== Study material ==
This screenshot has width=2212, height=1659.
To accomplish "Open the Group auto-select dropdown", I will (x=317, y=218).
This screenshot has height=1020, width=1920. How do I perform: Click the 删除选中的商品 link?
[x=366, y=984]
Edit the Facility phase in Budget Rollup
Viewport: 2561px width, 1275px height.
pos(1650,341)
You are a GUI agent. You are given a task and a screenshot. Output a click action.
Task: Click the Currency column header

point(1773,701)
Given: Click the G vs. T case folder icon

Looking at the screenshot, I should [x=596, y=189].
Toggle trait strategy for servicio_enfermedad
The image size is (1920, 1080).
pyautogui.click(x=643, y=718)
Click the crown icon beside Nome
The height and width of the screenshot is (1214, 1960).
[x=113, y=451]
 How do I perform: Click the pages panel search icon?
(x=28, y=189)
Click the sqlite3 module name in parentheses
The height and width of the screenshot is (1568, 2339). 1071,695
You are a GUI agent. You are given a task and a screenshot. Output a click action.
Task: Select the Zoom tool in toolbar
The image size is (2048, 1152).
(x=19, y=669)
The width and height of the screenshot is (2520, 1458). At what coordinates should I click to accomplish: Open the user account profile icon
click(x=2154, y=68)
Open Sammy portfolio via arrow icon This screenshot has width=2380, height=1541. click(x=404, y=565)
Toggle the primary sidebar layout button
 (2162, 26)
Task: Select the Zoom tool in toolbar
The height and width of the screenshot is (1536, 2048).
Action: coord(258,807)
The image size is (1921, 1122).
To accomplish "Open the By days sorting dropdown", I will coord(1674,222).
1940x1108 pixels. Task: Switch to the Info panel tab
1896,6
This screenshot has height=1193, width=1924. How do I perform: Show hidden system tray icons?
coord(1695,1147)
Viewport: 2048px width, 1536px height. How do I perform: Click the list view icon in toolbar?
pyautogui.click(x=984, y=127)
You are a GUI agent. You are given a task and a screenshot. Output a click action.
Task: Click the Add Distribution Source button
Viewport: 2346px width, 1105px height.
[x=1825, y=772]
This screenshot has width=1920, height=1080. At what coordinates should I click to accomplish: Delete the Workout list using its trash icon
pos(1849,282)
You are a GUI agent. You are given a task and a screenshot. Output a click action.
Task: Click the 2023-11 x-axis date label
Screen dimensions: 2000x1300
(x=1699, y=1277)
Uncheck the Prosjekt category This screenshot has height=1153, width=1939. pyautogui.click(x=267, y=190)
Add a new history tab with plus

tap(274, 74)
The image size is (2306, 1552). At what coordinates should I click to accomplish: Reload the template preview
===
§ About this task
Each line of the data above should appear again in your answer, exactly as given.

§ Output below
This screenshot has width=2212, height=1659.
To accomplish "Open the Group auto-select dropdown", I will (x=317, y=218).
This screenshot has height=1020, width=1920. How do I perform: Click the 删除选中的商品 link?
[x=366, y=984]
Edit the Facility phase in Budget Rollup
Viewport: 2561px width, 1275px height.
pos(1650,341)
You are a GUI agent. You are given a task and a screenshot. Output a click action.
Task: Click the Currency column header

point(1773,701)
Given: Click the G vs. T case folder icon

Looking at the screenshot, I should [x=596, y=189].
Toggle trait strategy for servicio_enfermedad
The image size is (1920, 1080).
pyautogui.click(x=643, y=718)
Click the crown icon beside Nome
The height and width of the screenshot is (1214, 1960).
[x=113, y=451]
 How do I perform: Click the pages panel search icon?
(x=28, y=189)
Click the sqlite3 module name in parentheses
The height and width of the screenshot is (1568, 2339). 1071,695
You are a GUI agent. You are given a task and a screenshot. Output a click action.
Task: Select the Zoom tool in toolbar
The image size is (2048, 1152).
(x=19, y=669)
The width and height of the screenshot is (2520, 1458). At what coordinates should I click to accomplish: Open the user account profile icon
click(x=2154, y=68)
Open Sammy portfolio via arrow icon This screenshot has width=2380, height=1541. click(x=404, y=565)
Toggle the primary sidebar layout button
 (2162, 26)
Task: Select the Zoom tool in toolbar
The height and width of the screenshot is (1536, 2048).
Action: coord(258,807)
The image size is (1921, 1122).
To accomplish "Open the By days sorting dropdown", I will coord(1674,222).
1940x1108 pixels. Task: Switch to the Info panel tab
1896,6
This screenshot has height=1193, width=1924. How do I perform: Show hidden system tray icons?
coord(1695,1147)
Viewport: 2048px width, 1536px height. How do I perform: Click the list view icon in toolbar?
pyautogui.click(x=984, y=127)
You are a GUI agent. You are given a task and a screenshot. Output a click action.
Task: Click the Add Distribution Source button
Viewport: 2346px width, 1105px height.
[x=1825, y=772]
This screenshot has width=1920, height=1080. At what coordinates should I click to accomplish: Delete the Workout list using its trash icon
pos(1849,282)
You are a GUI agent. You are given a task and a screenshot. Output a click action.
Task: Click the 2023-11 x-axis date label
Screen dimensions: 2000x1300
(x=1699, y=1277)
Uncheck the Prosjekt category This screenshot has height=1153, width=1939. pyautogui.click(x=267, y=190)
Add a new history tab with plus

tap(274, 74)
The image size is (2306, 1552). At what coordinates should I click to accomplish: Reload the template preview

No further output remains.